[Stored records]
|---|

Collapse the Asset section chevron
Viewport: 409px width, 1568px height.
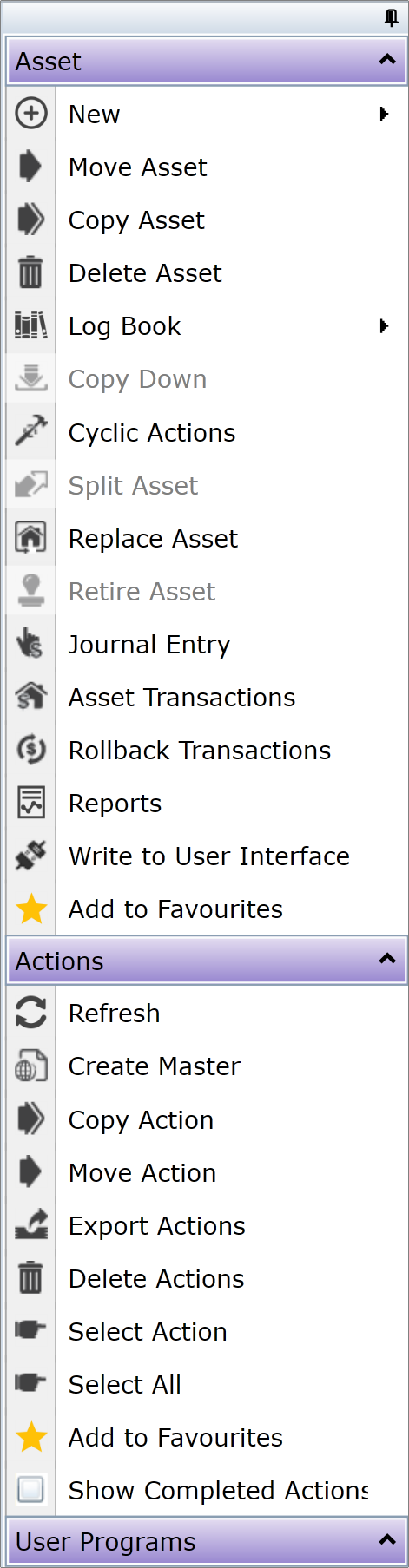(387, 60)
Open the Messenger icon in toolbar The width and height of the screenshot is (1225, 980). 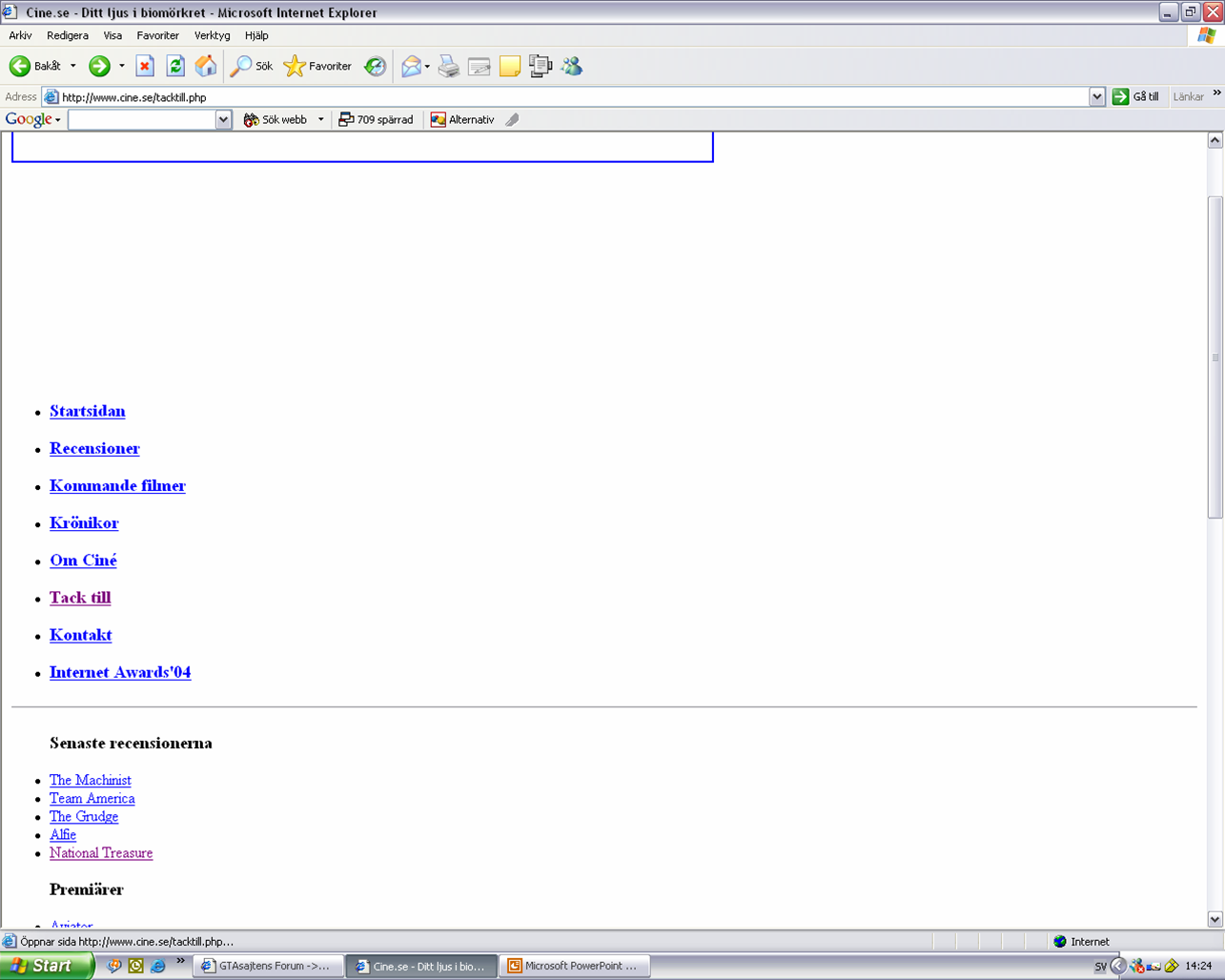click(572, 66)
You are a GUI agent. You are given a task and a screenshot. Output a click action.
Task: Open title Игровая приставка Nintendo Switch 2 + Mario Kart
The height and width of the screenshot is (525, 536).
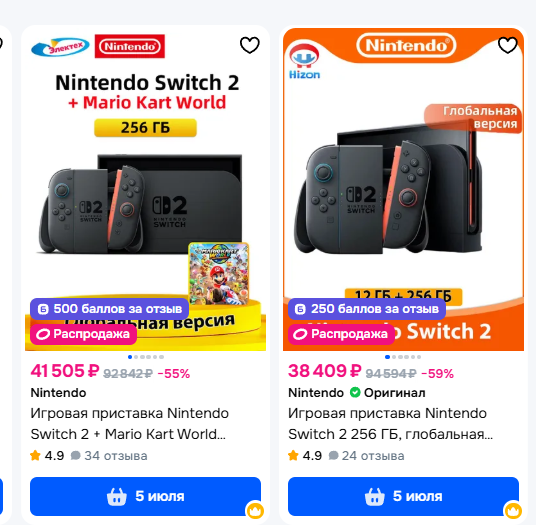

|---|

AIM OF THE EXERCISE: Print exactly the lines between the line containing "You are a GUI" and the last line of the entries above, including both, and nothing besides; skip the pictures.

SOLVED EXERCISE:
You are a GUI agent. You are given a task and a screenshot. Output a click action.
Task: Open title Игровая приставка Nintendo Switch 2 + Mario Kart
The height and width of the screenshot is (525, 536).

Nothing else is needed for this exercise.